> _Activity_
Go through the material below and tally every line with the string "Click". Reply with the number only.

> _Data_
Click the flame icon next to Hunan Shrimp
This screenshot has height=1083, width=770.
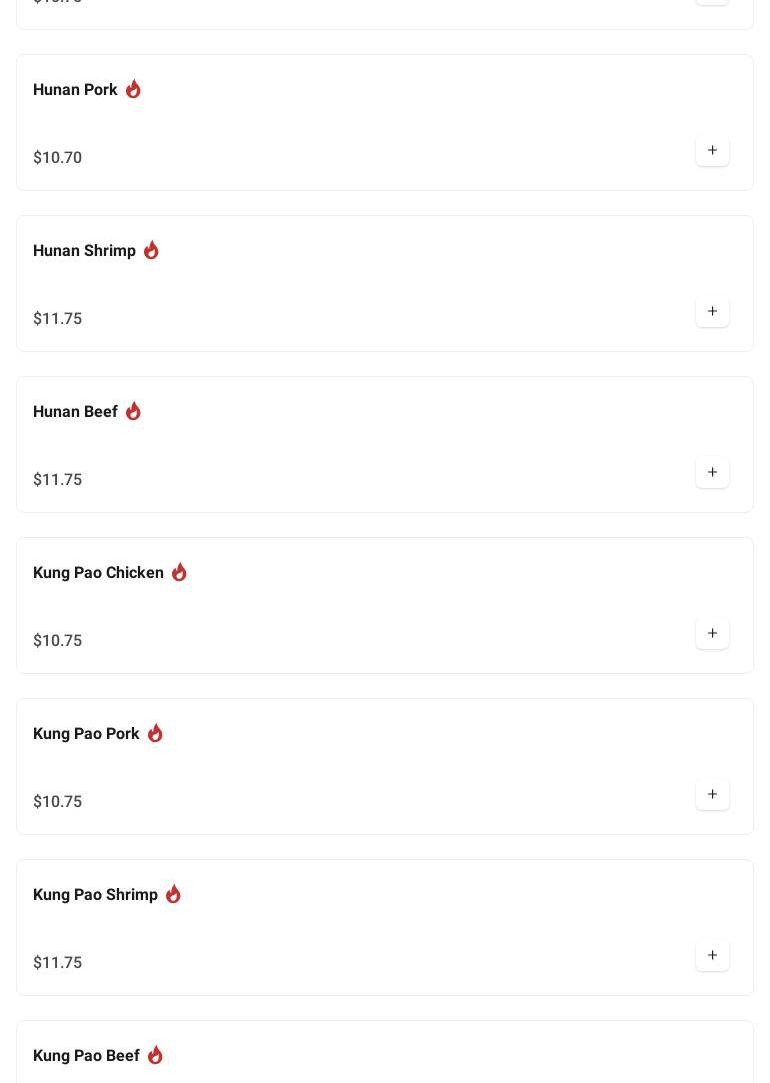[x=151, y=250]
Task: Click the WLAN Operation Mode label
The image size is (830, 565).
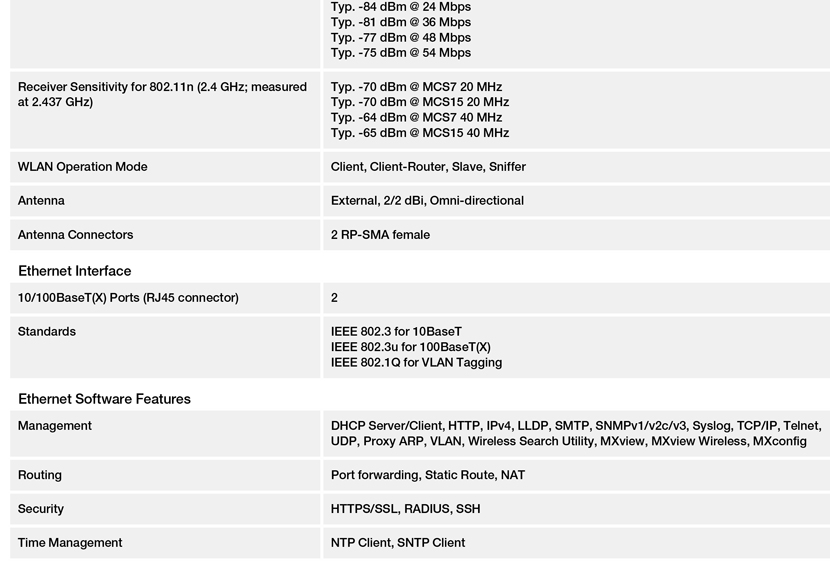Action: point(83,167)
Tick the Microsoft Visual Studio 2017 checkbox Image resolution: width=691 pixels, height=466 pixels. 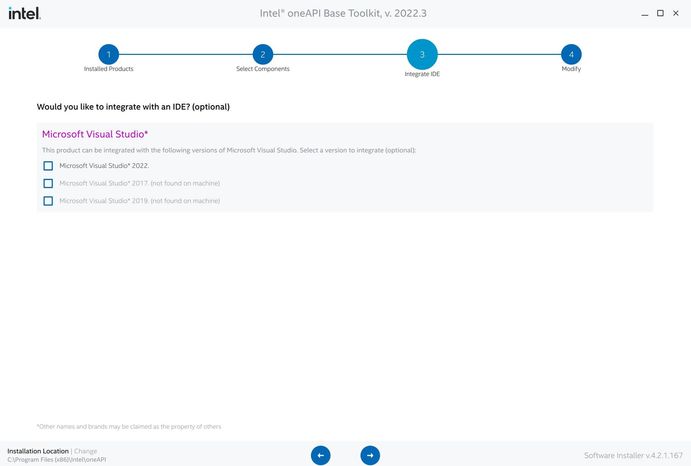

> _Task output_
2